Primero, justamente, porque se trataba de un grupo, ninguno de los
miembros trabajaba sólo. Luego, porque los agentes especiales engañaban
a los villanos con métodos originales y poco ortodoxos, pocas veces (no
recuerdo ninguna vez, en realidad) utilizaban la violencia y las armas
para cumplir sus objetivos. Por último, porque durante la misión
aparecían contratiempos
absolutamente lógicos: un equipo dejaba de funcionar, un personaje volvía
antes de lo esperado, una situación se precipitaba.

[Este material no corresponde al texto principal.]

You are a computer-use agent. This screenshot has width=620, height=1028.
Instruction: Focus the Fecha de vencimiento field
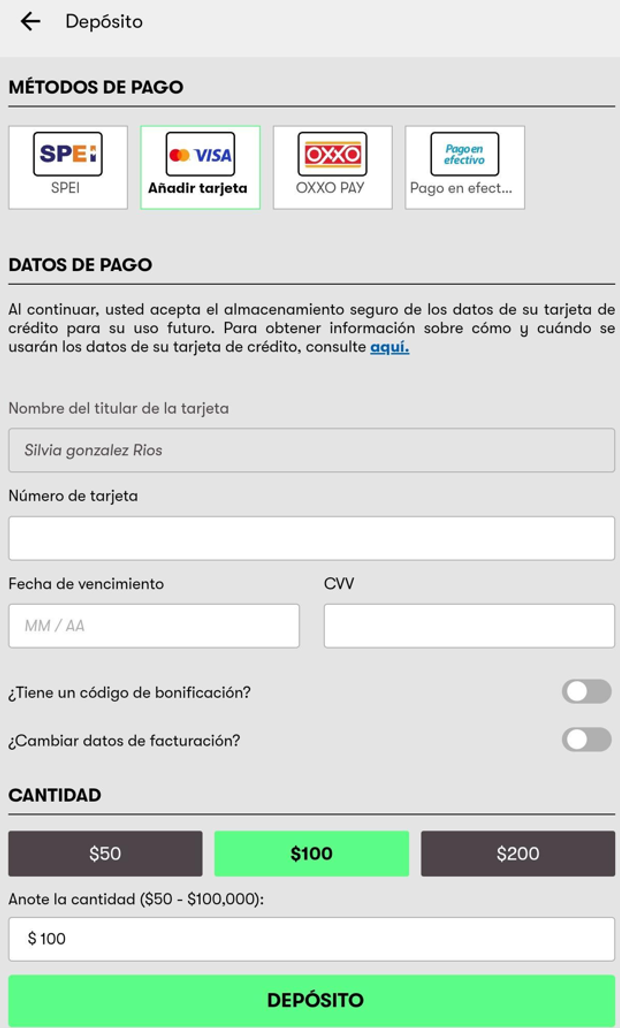pyautogui.click(x=154, y=626)
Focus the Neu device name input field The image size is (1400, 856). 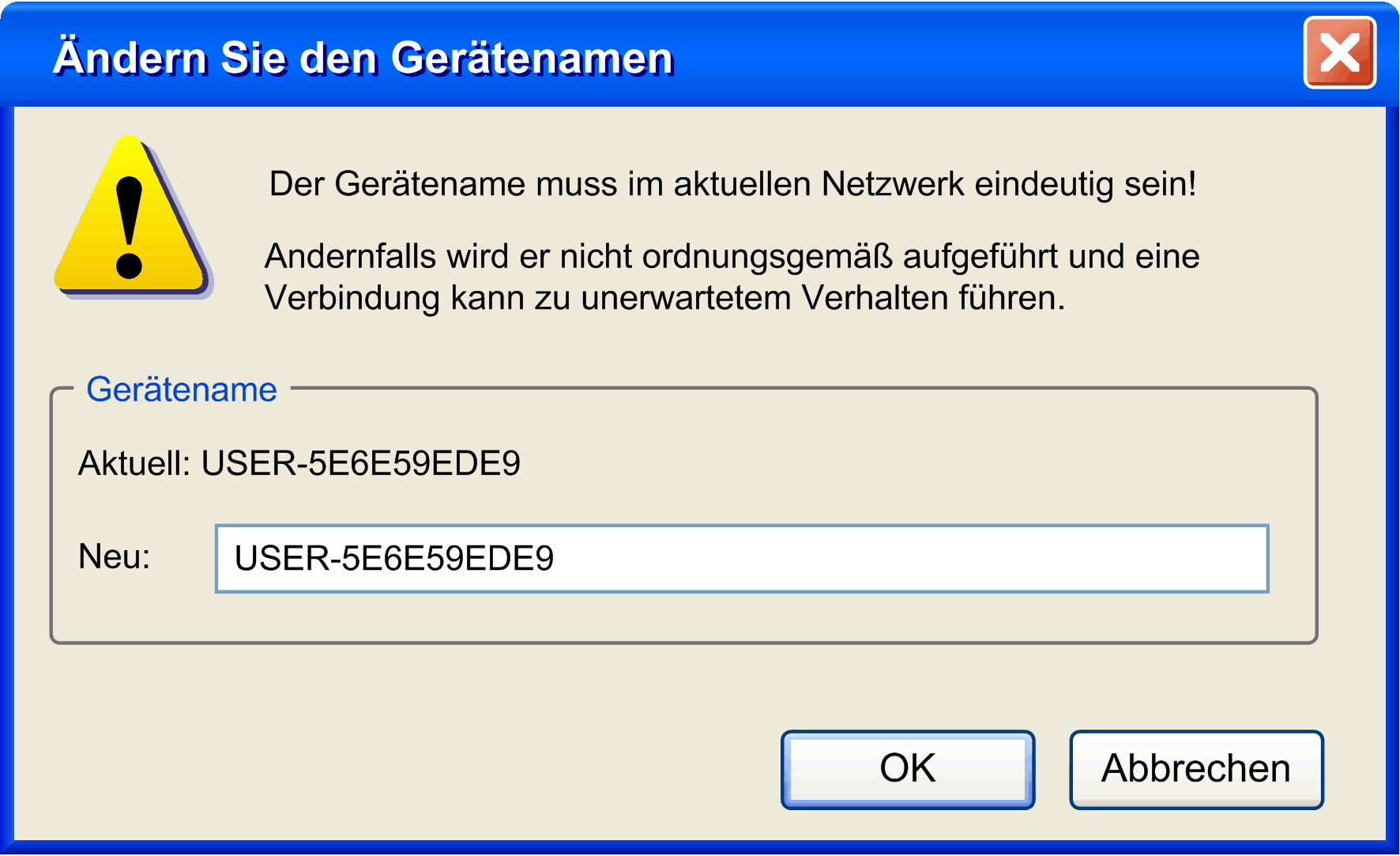(x=741, y=559)
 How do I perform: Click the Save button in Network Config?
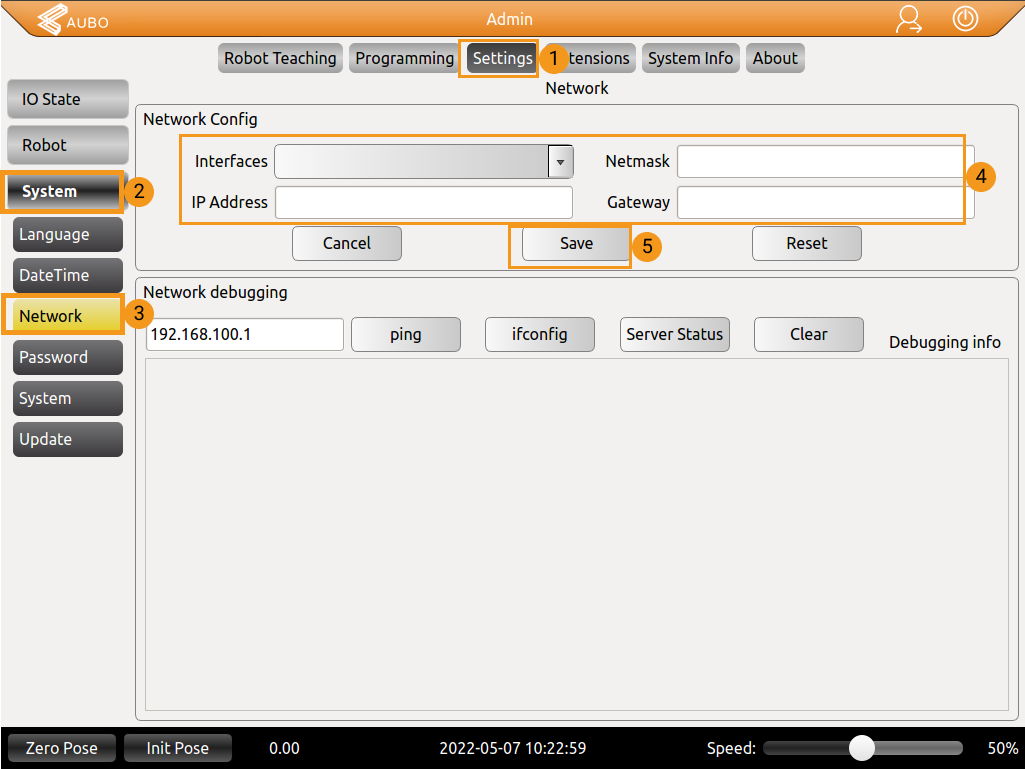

Todas las misiones son posibles
gracias a los efectos especiales
Un
párrafo aparte merece la secuencia inicial de la serie, aquella que
terminaba con el latiguillo: “esta
cinta se autodestruirá en cinco segundos”. El lugar donde Graves
encontraba la información sobre la misión era cotidiano y
lo más público posible; podía ser el baño de un avión o un
tren, el probador de una tienda, el pasillo menos visitado de una
biblioteca pública; Graves debía pasar inadvertido entre la gente, jamás
hubieran elegido la cima de una montaña donde cada vez que alguien
llega merece un titular en los diarios.
Misión
imposible era una serie inteligente y sutil. Comparada con aquella, la
realización de Woo es una obra de brocha gorda, original del director,
eso si, pero sin una pizca del vuelo de la original.
Esas
dos tomas en las que el héroe y el villano, en distintos momentos, se
sacan las máscaras al estilo de la vieja Misión Imposible, dan la
pauta justa de los límites de este producto pintoresco, gracias a los
efectos especiales, pero irrelevante cinematográficamente.
Derrapes
en moto o persecuciones en automóviles (por más que se armen como una
danza), villanos que se apropian
de un virus letal, bunkers no tan inexpugnables en una isla, palomitas
que anuncian la llegada del superhéroe; de todo esto hubo miles y habrá
más. Para ser justos, diremos que patear un arma hacia arriba (al
estilo del jueguito futbolístico de Maradona) para empuñarla y
disparar no se veía desde los spaguetti western con Ringo Wood; no es
original pero, huelga repetirlo, es pintoresco.
M:i-2
es un producto que seguramente algunos chicos disfrutarán, a falta de
mejor oferta, y pronto olvidarán. Misión Imposible, la original,
perdura en la galería de las grandes series.